Robert Richard Warren PC, QC (3 June 1817 – 24 September 1897) was an Irish Conservative Party Member of Parliament (MP) in the United Kingdom Parliament and subsequently a Judge.

Warren was the son of Captain Henry Warren, the eighth son of Sir Robert Warren, 1st Baronet (see Warren baronets), and his wife Catherine Stewart, daughter of the Reverend William Stewart. He attended Trinity College Dublin, and entered the Middle Temple before being called to the Irish Bar in 1839. He became a Queen's Counsel (QC) in 1858. Warren was Solicitor-General for Ireland from March 1867 and Attorney-General for Ireland from October 1867 to 1868. He was made a member of the Privy Council of Ireland on 12 October 1867.

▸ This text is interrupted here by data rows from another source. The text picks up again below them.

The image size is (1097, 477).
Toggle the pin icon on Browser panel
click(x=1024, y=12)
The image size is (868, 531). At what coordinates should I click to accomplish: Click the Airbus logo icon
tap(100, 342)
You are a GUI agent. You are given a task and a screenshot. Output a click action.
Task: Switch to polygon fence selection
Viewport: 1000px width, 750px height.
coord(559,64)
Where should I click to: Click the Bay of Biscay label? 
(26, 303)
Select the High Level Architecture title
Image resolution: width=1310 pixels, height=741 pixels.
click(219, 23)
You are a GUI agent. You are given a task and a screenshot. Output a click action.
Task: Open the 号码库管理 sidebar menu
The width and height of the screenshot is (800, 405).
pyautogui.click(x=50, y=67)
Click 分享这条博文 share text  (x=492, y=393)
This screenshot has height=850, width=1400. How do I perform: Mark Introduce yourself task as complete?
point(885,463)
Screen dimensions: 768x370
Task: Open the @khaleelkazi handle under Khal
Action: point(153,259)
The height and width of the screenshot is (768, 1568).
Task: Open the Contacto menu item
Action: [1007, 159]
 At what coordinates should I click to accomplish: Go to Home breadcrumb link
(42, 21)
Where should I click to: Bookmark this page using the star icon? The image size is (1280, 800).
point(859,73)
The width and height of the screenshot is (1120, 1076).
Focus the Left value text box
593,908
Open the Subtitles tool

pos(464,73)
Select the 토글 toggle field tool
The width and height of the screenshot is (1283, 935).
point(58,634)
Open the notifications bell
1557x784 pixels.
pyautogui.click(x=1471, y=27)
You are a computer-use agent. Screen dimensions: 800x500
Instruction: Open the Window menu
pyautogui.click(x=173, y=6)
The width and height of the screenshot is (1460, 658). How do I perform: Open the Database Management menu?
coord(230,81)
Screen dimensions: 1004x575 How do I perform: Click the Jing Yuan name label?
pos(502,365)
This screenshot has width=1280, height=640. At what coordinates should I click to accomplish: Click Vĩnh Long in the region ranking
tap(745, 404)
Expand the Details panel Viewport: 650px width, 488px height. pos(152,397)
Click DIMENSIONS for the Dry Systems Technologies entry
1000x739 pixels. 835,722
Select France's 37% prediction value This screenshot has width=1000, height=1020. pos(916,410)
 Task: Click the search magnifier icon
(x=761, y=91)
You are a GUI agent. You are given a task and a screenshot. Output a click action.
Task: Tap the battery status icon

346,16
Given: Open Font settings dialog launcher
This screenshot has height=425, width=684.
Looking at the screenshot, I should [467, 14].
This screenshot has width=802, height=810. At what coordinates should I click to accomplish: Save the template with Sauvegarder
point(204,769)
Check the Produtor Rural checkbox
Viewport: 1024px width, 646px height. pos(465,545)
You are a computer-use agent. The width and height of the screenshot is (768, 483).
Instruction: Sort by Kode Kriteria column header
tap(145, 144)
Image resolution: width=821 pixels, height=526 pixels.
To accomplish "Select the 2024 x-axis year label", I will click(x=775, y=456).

He was MP for Dublin University 27 August 1867 – 1868.

Warren retired from the House of Commons when Parliament was dissolved in 1868. Soon afterwards he was appointed the Irish Probate Judge on the retirement of Richard Keatinge. On the creation of the High Court of Justice in Ireland in 1878, he was appointed the judge of the Probate Division and held office until his death in 1897. 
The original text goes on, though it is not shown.